**What is needed**
Note each line of the listing that contains the string "width", and copy it.

[[ Provided information open ]]

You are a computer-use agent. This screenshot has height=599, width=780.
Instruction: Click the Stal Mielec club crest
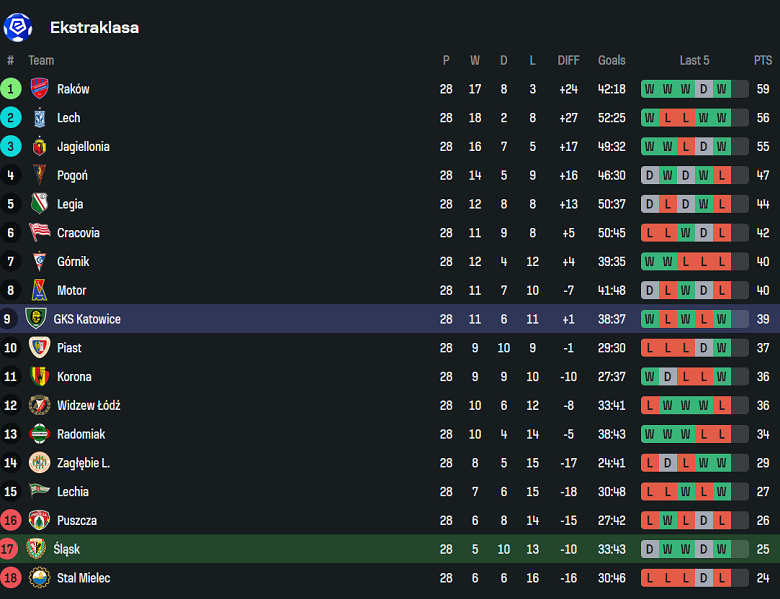point(40,578)
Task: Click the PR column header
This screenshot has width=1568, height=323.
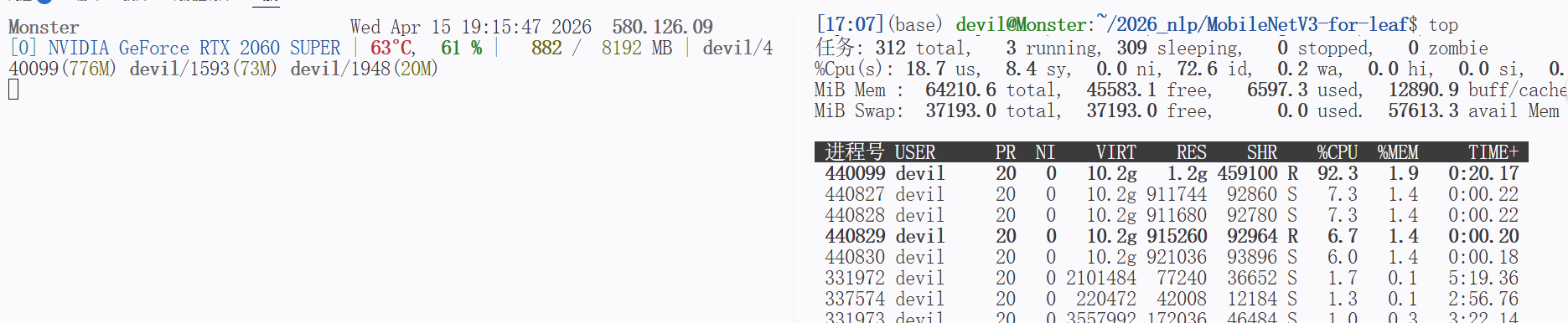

[[ Provided information closed ]]

**Solution to this task**
You are a computer-use agent. This screenshot has height=599, width=780.
This screenshot has width=1568, height=323.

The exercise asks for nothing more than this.